For definition of Groups, see Preamble Evaluation.
VOL.: 84 (2004) (p. 441)
5.1 Exposure data
3-Chloro-4-(dichloromethyl)-5-hydroxy-2(5H)-furanone (MX) is a disinfection by-product that has been found at nanogram-per-litre levels in drinking-water as a result of chlorination or chloramination.
5.2 Human carcinogenicity data
Several studies were identified that analysed risk with respect to one or more measures of exposure to complex mixtures of disinfection by-products that are found in most chlorinated and chloraminated drinking-water. No data specifically on MX were available to the Working Group.

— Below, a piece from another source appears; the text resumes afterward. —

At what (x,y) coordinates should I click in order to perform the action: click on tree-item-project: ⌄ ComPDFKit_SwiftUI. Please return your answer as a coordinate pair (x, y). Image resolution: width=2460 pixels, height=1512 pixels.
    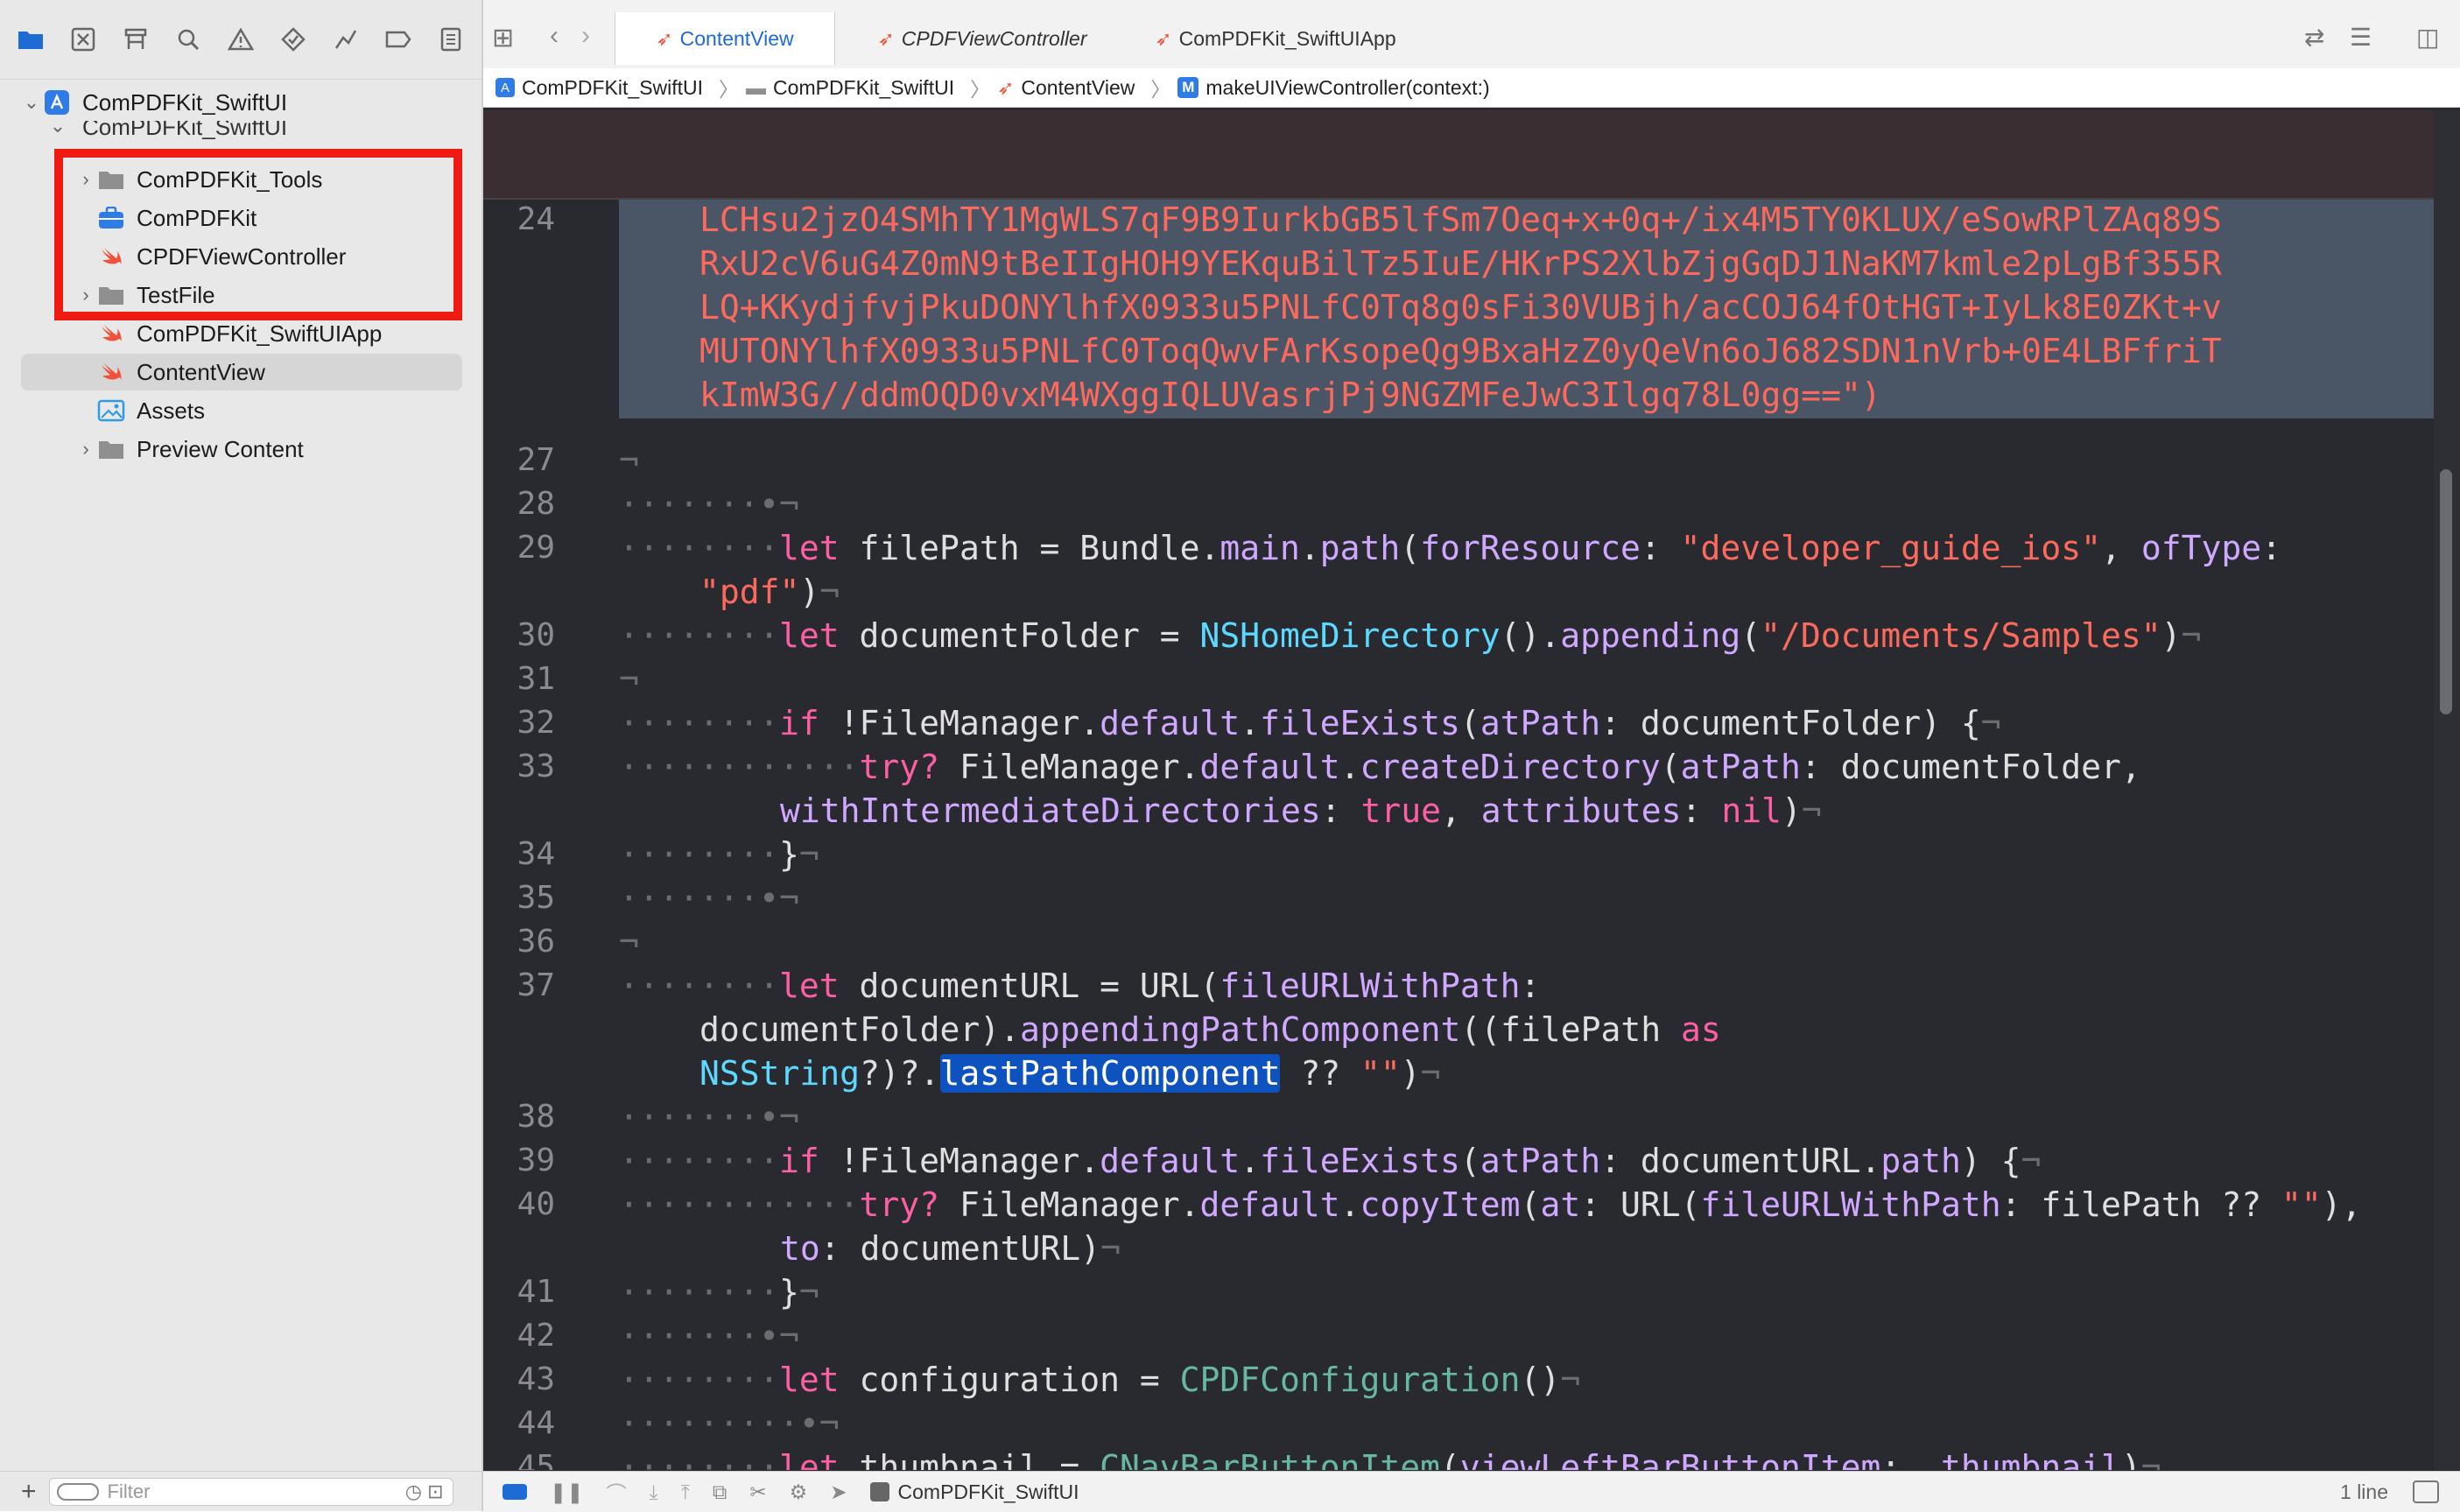
    Looking at the image, I should click on (242, 102).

5.3 Animal carcinogenicity data
In a single bioassay, MX induced malignant and benign thyroid and mammary tumours in male and female rats. MX failed to increase the incidence of tumours in the small intestine or colon of C57BL/6J-MiN–/– mice. MX promoted preneoplastic and malignant lesions in the glandular stomach but not aberrant crypt foci (preneoplastic lesions) in the colon of rats initiated with N-methyl-N¢-nitro-N-nitrosoguanidine.
5.4 Other relevant data
MX is well absorbed in the gastrointestinal tract of experimental animals. About 40% of the administered dose is excreted rapidly in urine almost entirely as uncharacterized metabolites. Pharmacokinetic studies suggest that MX does not accumulate upon continuous exposure.
The target organs of toxicity of MX in rats are the kidneys and the liver. It affects hepatic lipid metabolism and kidney function. At high doses, MX is highly irritating in the gastrointestinal tract. No data were available on the teratogenicity of MX in vivo.
MX is genotoxic. It is a direct-acting mutagen and causes DNA and chromosome damage in vitro and DNA damage in vivo. MX-induced liver tumours of rats contained only a few point mutations in p53 and none in ras genes. Hormonal data suggest that MX does not cause thyroid gland tumours in rats by the thyroid-stimulating hormone-mediated promotion mechanism.
There is inadequate evidence in humans for the carcinogenicity of MX.
There is limited evidence in experimental animals for the carcinogenicity of MX.
MX is a potent, direct-acting mutagen that induces primarily GC®TA transversions in both bacterial and mammalian cells. It induces DNA damage in bacterial and mammalian cells as well as in rodents in vivo. MX is a chromosomal mutagen in mammalian cells and in rats, and it induces mammalian cell transformation in vitro. The MX-associated thyroid gland tumours in rats are caused by mechanisms other than TSH-mediated hormonal promotion.
3-Chloro-4-(dichloromethyl)-5-hydroxy-2(5H)-furanone (MX) is possibly carcinogenic to humans (Group 2B).
For definition of the italicized terms, see Preamble Evaluation.